OBJETIVO 1: Indica si cada una de estas afirmaciones concuerda con el fragmento de origen: (a) la indiferencia relativista perjudica solo a la Iglesia; (b) en la cultura predominante lo real cede el lugar a la apariencia; (c) en muchos países la globalización ha significado un lento deterioro de las raíces culturales. Responde sí o no a cada una y cita literalmente las palabras del fragmento que lo deciden.
OBJETIVO 2: Devuelve sin cambios el pasaje del fragmento de origen que va desde "Reconozcamos que una" hasta "pero éticamente debilitadas.", ambos incluidos.

En muchos lugares se trata más bien de
una difusa indiferencia relativista, relacionada con el desencanto y la crisis de
las ideologías que se provocó como reacción contra todo lo que parezca
totalitario. Esto no perjudica sólo a la Iglesia, sino a la vida social en
general.
Reconozcamos que una cultura, en la cual cada uno quiere ser el
portador de una propia verdad subjetiva, vuelve difícil que los ciudadanos
deseen integrar un proyecto común más allá de los beneficios y deseos
personales.
62. En la cultura
predominante, el primer lugar está ocupado por lo exterior, lo inmediato, lo
visible, lo rápido, lo superficial, lo provisorio. Lo real cede el lugar a la
apariencia. En muchos países, la globalización ha significado un acelerado
deterioro de las raíces culturales con la invasión de tendencias pertenecientes
a otras culturas, económicamente desarrolladas pero éticamente debilitadas.

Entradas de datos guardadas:
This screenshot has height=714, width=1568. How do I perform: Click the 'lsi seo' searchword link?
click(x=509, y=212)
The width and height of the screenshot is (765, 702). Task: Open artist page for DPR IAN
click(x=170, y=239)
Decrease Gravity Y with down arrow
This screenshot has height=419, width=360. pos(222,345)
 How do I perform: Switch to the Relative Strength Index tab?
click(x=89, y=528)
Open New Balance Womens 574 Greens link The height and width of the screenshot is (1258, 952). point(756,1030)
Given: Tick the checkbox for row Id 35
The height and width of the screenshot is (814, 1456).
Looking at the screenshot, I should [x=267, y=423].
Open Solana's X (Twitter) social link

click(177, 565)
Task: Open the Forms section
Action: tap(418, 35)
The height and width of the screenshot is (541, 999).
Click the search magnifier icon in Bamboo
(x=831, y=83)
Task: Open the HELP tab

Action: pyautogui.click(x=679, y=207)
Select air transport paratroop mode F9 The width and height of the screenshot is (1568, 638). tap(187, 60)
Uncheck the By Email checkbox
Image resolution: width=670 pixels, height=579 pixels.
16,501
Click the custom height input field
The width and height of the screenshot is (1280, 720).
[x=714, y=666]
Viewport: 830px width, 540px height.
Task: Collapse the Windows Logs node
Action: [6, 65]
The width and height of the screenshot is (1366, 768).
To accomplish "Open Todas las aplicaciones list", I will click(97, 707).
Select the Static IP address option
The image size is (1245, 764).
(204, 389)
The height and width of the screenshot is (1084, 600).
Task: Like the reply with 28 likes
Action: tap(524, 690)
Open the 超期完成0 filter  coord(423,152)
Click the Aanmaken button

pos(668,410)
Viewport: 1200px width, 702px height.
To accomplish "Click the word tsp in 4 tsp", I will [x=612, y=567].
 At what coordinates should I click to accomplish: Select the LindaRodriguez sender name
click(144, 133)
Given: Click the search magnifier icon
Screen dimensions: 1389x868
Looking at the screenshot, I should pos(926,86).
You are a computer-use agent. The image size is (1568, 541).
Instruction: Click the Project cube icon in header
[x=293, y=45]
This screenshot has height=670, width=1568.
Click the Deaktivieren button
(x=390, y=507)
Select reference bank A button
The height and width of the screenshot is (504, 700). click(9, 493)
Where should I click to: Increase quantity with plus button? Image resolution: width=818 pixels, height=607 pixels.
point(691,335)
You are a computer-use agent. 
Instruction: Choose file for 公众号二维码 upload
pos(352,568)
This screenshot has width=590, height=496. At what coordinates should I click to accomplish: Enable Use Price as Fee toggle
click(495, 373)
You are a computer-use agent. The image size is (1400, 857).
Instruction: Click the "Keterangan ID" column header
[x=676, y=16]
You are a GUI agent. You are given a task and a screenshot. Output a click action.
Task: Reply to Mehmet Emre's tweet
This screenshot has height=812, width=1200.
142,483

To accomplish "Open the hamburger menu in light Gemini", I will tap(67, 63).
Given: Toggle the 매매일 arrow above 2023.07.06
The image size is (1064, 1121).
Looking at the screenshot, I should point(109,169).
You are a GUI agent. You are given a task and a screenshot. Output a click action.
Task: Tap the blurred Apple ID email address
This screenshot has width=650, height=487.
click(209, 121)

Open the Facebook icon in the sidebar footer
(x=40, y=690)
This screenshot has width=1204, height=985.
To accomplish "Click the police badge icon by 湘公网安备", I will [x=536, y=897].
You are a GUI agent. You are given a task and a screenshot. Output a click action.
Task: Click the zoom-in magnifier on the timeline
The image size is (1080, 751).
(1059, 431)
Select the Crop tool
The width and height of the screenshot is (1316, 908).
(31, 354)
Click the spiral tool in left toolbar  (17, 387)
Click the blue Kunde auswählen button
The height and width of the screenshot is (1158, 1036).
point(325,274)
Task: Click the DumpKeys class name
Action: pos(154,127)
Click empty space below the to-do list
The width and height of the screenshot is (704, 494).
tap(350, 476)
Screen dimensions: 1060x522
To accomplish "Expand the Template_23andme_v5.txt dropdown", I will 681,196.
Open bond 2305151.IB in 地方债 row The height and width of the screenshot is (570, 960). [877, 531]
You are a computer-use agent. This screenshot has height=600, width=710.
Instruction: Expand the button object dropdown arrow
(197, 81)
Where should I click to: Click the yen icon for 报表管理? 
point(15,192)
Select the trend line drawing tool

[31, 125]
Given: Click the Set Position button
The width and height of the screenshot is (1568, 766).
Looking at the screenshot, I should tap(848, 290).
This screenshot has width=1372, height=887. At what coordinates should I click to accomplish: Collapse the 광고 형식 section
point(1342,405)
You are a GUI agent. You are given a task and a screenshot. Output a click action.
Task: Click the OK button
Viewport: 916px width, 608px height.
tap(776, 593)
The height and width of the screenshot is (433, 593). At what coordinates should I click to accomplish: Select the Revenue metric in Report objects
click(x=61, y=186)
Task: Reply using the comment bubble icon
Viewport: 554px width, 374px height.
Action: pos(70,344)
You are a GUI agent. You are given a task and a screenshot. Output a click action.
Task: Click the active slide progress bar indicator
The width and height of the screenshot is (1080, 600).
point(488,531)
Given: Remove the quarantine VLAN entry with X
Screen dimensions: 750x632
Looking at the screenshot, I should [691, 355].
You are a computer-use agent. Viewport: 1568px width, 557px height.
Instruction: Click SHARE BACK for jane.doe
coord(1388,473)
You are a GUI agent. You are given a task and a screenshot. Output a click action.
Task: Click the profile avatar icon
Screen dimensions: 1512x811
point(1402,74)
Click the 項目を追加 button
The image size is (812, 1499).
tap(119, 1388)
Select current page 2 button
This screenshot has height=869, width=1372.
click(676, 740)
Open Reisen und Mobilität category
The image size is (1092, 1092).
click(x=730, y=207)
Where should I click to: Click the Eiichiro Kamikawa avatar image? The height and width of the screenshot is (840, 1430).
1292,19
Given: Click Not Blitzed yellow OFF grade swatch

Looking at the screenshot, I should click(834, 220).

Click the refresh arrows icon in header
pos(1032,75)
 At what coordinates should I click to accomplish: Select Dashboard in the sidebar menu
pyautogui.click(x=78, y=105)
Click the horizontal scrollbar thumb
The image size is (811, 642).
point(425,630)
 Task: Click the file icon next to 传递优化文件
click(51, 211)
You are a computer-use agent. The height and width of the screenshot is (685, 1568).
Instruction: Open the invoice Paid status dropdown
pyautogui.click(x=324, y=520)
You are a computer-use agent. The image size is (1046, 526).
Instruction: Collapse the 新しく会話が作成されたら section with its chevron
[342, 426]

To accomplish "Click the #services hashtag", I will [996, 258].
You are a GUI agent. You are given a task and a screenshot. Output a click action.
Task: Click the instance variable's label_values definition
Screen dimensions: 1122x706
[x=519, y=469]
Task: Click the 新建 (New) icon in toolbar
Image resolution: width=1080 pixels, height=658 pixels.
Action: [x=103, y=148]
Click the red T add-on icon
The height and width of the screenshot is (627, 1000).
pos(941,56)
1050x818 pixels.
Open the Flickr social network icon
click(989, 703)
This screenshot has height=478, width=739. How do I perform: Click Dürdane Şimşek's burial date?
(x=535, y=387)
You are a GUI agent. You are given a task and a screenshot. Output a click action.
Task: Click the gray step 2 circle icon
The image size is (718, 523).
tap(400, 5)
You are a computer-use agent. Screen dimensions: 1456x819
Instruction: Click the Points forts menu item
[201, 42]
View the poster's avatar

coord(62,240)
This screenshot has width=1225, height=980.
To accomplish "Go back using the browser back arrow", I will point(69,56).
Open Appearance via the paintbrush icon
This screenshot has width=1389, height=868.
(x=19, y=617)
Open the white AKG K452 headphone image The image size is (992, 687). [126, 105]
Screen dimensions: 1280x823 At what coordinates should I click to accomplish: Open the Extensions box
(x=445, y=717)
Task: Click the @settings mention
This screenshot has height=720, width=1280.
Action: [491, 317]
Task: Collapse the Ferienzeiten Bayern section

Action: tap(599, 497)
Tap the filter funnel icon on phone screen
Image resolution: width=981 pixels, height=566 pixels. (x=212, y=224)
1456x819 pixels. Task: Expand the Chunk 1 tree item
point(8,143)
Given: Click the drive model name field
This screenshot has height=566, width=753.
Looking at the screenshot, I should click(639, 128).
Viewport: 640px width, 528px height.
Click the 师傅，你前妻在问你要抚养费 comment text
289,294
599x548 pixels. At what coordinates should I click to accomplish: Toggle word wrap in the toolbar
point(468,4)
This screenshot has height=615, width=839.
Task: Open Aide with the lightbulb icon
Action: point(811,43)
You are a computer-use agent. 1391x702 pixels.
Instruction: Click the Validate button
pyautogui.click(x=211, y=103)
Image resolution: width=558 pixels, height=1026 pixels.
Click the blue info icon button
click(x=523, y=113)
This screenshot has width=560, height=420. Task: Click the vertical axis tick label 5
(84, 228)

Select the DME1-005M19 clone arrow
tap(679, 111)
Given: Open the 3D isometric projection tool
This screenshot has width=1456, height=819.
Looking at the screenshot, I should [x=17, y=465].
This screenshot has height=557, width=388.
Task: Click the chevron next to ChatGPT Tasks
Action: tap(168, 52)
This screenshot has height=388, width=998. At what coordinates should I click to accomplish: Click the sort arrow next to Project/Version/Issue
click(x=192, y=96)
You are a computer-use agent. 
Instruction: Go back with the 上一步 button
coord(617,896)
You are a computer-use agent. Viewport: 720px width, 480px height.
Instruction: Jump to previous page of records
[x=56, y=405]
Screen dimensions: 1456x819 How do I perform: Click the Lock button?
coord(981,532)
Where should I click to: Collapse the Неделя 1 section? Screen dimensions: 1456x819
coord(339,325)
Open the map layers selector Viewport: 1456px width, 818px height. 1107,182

SOLUCIÓN DESARROLLADA 1:
(a) No: «Esto no perjudica sólo a la Iglesia, sino a la vida social en general».
(b) Sí: «Lo real cede el lugar a la apariencia».
(c) No: «la globalización ha significado un acelerado deterioro de las raíces culturales».

SOLUCIÓN DESARROLLADA 2:
Reconozcamos que una cultura, en la cual cada uno quiere ser el
portador de una propia verdad subjetiva, vuelve difícil que los ciudadanos
deseen integrar un proyecto común más allá de los beneficios y deseos
personales.
62. En la cultura
predominante, el primer lugar está ocupado por lo exterior, lo inmediato, lo
visible, lo rápido, lo superficial, lo provisorio. Lo real cede el lugar a la
apariencia. En muchos países, la globalización ha significado un acelerado
deterioro de las raíces culturales con la invasión de tendencias pertenecientes
a otras culturas, económicamente desarrolladas pero éticamente debilitadas.